■ What to do:
a – Decide whether each statement below agrees with the passage about Korthuis Jewelry. For each one, answer yes or no and quote the words of the passage that settle it.
(i) Betty bought the business from her father in June of 2020.
(ii) The store sells only diamonds, gems, and gold.
(iii) Since retiring, LaVerne no longer comes to the store.
b – Continue the passage about Korthuis Jewelry from where it stops.

#### Passage

Betty bought the business from her dad in June of 2020. “It's always been a dream of mine,” Betty said, who grew up working with her dad from the age of 12. “Growing up, working with my dad, and attending watchmaker's school myself, and then buying the business and continuing my dad's legacy.”
Now that LaVerne has passed his legacy on to his daughter, Betty, he is now technically retired, but still goes to the store nearly every day. According to Betty, her dad likes to keep himself busy working with his family.
“Dad comes in almost every day. He usually tinkers on old watches and clocks in the back, but still loves to visit with the customers, which is a big help when things get busy for me,” said Betty.
In addition to Betty and LaVerne, Betty’s sisters Alissa, Trisha and Michele continue to work with the business, as well as their niece Kylie. In 1984, the Korthuis family employed their family friend Catherine Anderson, who worked with them for 84 years before retiring in 2018.
When people think of a jewelry store, they typically imagine a store filled with items consisting of diamonds and gold, or the like; and Korthuis Jewelry is much more than just a typical jewelry store.
“While we do carry diamonds, gems, and gold, we also have nice quality costume jewelry,” Betty said. “We have a wide variety of giftware as well, including watches, candles, music boxes, snow globes, and baby gifts. We work hard to choose unique giftware, made in the USA as often as possible. We repair watches, clocks, and jewelry, and offer goldsmithing services, and in-store engraving.”
According to Betty, like many things over time, the trend in gift giving changes over the years.
She said, “The types of gifts people are looking for have changed a bit over the years - watches used to be a traditional gift for confirmation or graduation; now most of the younger generations carry a cell phone and don't want or need a watch. The convenience of online shopping has been a bit of a concern, but there are still a lot of people who want to see, touch and try on items before they purchase, and they love the personalized service we offer.”
Betty continued, “Our employees have always been almost exclusively family, along with Kate Anderson, who became like family to us all in the 34 years she worked in the Montevideo store. We are now on the fourth generation of family employees, with John's granddaughter Kylie jumping in with enthusiasm to learn the ropes.”

########
#### Records supplied

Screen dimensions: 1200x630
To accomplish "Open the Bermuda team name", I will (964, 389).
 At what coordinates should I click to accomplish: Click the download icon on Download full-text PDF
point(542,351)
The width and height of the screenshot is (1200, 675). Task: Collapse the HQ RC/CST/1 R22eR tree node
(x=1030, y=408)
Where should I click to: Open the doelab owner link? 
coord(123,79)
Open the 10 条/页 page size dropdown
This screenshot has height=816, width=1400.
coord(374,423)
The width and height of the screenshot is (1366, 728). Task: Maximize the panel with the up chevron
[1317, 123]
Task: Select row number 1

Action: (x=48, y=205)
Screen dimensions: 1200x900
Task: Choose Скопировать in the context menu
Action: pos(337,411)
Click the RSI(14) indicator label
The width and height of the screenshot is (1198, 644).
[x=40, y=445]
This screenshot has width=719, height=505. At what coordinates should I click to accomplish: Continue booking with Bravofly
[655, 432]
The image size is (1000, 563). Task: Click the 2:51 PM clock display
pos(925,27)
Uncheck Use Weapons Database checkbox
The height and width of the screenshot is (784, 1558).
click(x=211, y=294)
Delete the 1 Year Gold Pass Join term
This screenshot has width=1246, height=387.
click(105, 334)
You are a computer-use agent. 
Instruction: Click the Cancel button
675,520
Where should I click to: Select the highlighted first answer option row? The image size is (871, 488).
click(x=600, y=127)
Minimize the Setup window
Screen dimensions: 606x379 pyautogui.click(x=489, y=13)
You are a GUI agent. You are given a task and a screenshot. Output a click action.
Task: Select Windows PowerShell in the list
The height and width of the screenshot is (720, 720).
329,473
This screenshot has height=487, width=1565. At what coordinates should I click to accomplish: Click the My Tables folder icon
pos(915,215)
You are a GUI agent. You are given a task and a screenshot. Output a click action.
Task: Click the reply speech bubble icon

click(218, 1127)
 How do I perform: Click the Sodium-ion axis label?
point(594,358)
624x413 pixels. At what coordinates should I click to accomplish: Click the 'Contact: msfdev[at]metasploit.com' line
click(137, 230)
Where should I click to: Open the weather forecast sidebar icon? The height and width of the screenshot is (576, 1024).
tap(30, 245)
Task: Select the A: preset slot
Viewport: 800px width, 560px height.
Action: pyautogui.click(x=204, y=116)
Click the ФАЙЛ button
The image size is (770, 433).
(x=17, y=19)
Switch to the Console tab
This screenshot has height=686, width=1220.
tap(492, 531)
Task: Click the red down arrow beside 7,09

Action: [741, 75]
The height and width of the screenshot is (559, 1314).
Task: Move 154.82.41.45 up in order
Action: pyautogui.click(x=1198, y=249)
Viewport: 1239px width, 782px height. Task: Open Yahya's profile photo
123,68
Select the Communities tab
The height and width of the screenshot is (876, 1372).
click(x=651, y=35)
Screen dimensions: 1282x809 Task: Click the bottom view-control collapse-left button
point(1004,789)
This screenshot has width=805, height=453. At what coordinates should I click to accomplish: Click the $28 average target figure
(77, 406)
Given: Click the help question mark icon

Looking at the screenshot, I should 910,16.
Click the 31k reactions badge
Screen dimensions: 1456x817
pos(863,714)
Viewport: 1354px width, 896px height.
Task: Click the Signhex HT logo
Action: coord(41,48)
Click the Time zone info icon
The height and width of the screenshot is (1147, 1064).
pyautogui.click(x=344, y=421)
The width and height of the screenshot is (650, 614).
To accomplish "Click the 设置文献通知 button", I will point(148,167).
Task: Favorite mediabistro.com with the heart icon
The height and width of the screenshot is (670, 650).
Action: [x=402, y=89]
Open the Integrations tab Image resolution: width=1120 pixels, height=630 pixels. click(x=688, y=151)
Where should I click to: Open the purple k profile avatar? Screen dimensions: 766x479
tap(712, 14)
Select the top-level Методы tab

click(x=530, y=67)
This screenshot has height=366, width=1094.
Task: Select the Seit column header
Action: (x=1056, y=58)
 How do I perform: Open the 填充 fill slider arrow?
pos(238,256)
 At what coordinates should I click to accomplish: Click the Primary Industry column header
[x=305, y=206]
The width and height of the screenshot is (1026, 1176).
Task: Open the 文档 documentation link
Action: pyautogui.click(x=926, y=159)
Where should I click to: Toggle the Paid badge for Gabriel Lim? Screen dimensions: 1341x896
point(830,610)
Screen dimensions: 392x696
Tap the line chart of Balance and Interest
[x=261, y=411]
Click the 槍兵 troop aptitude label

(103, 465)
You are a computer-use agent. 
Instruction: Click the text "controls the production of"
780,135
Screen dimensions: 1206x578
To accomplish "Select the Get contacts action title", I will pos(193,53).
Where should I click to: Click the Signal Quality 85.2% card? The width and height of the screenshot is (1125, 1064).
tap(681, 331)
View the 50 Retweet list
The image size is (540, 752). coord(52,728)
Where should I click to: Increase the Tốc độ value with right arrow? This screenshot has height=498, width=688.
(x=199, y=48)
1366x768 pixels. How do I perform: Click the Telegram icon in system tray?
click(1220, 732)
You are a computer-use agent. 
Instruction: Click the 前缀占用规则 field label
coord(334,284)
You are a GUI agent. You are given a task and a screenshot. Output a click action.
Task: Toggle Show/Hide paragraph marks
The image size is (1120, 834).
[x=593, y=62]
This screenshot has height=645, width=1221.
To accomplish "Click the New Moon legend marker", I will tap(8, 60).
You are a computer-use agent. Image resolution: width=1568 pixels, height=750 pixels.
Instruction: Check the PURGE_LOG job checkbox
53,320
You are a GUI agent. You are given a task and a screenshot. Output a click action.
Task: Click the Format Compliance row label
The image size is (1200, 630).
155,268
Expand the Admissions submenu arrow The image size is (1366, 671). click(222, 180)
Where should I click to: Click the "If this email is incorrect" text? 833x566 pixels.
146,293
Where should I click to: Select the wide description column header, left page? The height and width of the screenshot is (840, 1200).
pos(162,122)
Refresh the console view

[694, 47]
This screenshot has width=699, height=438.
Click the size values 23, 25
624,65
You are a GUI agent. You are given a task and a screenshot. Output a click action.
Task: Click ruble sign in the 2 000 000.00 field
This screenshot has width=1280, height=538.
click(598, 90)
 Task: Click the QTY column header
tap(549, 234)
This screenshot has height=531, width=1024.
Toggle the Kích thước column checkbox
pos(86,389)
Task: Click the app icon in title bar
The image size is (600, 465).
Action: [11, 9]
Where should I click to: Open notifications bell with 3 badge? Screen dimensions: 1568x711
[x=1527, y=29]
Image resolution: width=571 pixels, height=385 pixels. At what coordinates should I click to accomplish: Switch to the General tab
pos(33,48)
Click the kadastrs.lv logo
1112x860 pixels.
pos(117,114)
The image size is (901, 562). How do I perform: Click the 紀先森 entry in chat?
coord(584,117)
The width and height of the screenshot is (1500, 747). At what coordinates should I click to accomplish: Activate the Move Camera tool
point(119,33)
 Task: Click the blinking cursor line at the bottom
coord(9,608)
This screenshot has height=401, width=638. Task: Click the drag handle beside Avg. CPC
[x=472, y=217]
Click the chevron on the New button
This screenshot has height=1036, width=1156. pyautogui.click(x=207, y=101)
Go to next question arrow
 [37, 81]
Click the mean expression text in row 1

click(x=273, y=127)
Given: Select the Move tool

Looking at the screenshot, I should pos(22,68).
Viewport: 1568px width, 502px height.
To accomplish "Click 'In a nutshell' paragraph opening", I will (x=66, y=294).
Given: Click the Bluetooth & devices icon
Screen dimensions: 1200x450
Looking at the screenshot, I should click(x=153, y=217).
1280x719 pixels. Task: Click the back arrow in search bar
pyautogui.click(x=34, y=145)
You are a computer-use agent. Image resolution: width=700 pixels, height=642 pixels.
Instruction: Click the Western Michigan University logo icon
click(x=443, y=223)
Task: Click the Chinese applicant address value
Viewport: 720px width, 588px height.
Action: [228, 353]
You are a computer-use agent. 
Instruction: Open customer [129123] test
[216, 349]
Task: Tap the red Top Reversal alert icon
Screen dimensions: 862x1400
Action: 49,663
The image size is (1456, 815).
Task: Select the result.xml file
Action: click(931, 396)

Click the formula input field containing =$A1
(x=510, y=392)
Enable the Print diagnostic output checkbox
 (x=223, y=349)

########

■ Solved problems:
a –
(i) Yes: "Betty bought the business from her dad in June of 2020."
(ii) No: "While we do carry diamonds, gems, and gold, we also have nice quality costume jewelry."
(iii) No: "he is now technically retired, but still goes to the store nearly every day."

b –
As with many things over the past year, COVID has made running a business a bit unpredictable.
“COVID caused us to delay our date of purchase of the store, and we had to sign the documents remotely due to covid restrictions. We were closed for seven weeks due to the mandated stay at home order, and we were unable to have a retirement sale for Dad. It was also a bit more of a scary leap of faith to officially purchase a business during a pandemic,” Betty explained.
The Korthuis family is very grateful for their customers, and are proud to continue running a family-owned business.
“I bought the business because I enjoy what I do, and I want to keep Dad’s legacy alive,” Betty said. “I’ve always enjoyed working with the business, and our customers are extremely loyal, and we really appreciate being able to work with them,” she said with a smile.
With Betty taking the reigns now, there are a couple of changes she would like to make with the business.
“We want to get a website up and running! We are also looking into a personal store credit card to help people with their purchases. We are so excited about the new jewelry and gift lines we have put in, and are happy that we've had a very good response to them already. I personally would really love it if one of my daughters or grandkids would end up joining the business one day, continuing in the footsteps of my dad and myself,” said Betty.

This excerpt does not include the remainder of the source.